To help fill the gap, Brown’s administration has proposed using money from California’s new climate law. Under the state’s cap-and-trade system for carbon emissions, power plants and factories will soon have to buy permits to pollute. Brown has hinted at diverting tens of billions of dollars into high-speed rail. But there are two problems here. For one, it’s not clear this is legal, as the state’s Legislative Analyst’s Office concluded on Tuesday. Second — and more broadly — high-speed rail may not be the most efficient use of money that’s supposed to be used to combat global warming.
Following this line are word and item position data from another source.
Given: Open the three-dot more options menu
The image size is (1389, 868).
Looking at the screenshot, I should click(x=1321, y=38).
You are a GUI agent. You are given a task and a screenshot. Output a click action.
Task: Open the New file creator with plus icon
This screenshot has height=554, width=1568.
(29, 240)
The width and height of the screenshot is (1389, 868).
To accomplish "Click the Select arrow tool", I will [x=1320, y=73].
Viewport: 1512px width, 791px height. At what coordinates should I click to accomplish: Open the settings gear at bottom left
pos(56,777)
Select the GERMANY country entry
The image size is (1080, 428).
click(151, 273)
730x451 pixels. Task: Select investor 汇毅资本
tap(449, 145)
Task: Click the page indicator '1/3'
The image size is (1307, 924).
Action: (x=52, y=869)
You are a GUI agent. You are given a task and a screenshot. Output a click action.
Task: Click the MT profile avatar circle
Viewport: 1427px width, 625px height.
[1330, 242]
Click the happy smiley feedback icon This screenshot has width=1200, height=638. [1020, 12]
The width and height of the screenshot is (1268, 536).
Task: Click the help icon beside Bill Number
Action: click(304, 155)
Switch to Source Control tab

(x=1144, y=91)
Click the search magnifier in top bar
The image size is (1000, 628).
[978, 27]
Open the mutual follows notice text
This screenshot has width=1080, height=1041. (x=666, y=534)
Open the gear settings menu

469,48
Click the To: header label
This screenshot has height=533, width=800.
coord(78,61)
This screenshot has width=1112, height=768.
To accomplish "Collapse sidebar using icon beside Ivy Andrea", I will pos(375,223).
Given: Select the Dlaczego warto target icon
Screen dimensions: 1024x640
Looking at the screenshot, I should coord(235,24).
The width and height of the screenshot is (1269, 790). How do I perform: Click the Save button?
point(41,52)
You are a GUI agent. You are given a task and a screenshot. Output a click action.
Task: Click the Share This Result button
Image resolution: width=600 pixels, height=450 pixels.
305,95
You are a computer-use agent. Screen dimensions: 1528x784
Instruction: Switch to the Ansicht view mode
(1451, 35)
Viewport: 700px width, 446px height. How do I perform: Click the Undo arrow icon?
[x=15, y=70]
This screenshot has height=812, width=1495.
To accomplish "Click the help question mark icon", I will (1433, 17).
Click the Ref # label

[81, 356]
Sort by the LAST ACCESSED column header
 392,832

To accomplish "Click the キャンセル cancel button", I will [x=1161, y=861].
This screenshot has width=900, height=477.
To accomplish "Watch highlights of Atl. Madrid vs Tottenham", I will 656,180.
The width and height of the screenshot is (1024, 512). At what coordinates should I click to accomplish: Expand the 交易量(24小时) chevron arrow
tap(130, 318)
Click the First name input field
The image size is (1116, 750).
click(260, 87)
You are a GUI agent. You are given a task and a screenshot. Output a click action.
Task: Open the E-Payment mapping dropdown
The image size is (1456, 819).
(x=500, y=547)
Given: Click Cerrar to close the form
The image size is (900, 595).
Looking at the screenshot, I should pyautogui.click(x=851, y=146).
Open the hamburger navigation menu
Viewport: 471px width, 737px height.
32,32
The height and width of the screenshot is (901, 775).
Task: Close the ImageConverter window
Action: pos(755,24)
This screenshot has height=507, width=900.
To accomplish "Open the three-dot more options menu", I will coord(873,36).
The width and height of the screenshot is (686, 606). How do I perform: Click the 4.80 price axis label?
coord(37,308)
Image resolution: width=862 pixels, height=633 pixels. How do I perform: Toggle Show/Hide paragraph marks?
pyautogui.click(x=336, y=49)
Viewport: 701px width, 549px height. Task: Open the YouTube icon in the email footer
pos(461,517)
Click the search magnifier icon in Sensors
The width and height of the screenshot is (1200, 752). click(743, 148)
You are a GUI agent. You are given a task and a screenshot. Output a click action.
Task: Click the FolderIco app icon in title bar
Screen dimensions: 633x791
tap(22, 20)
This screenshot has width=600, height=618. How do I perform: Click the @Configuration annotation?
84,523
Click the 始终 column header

Some rough numbers help show this: The California High Speed Rail Authority claims that by 2030, if the train ran entirely on renewable energy, then it would start reducing the state’s carbon emissions by about 5.4 million metric tons per year. That would mean the rail network would cut California’s emissions at a cost of, at the very low end, $250 per ton of carbon dioxide over the ensuing 50 years, given the system’s current price tag. (This is being extremely generous, since it ignores the energy used to build the system — by some estimates, high-speed rail would actually increase emissions in its first few decades.)

And that’s a pricey way to cut carbon. To put this in perspective, research has suggested that you could plant 100 million acres of trees and help reforest the United States for a cost of somewhere betwen $21 to $91 per ton of carbon dioxide. Alternatively, a study by Dan Kammen of UC Berkeley found that it would cost somewhere between $59 and $87 per ton of carbon dioxide to phase out coal power in the Western United States and replace it with solar, wind and geothermal. If reducing greenhouse gases is your primary goal, then there are a slew of more cost-effective ways to do it than building a bullet train.

Now, to be clear, this is not an argument against high-speed rail. There are all sorts of non-climate reasons why California might want a rail system: It might boost economic development in cities along the route, or offer residents more convenient transportation options, or allow the state to build fewer roads and airports. It’s even possible that, over the very long run, a passenger rail system could spur denser development that, in turn, reduces California’s dependency on automobiles. (That’s a more diffuse calculation and isn’t figured into the carbon numbers above.)

But as the Legislative Analyst’s Office notes, it’s harder to justify devoting scarce climate funds toward a new high-speed rail system on the grounds that it’s the most effective way for California to curb its carbon emissions. Especially since California is already in a race to get its carbon pollution back down to 1990 levels by 2020.

Update: Terrible typo in my math on carbon costs. Fixed.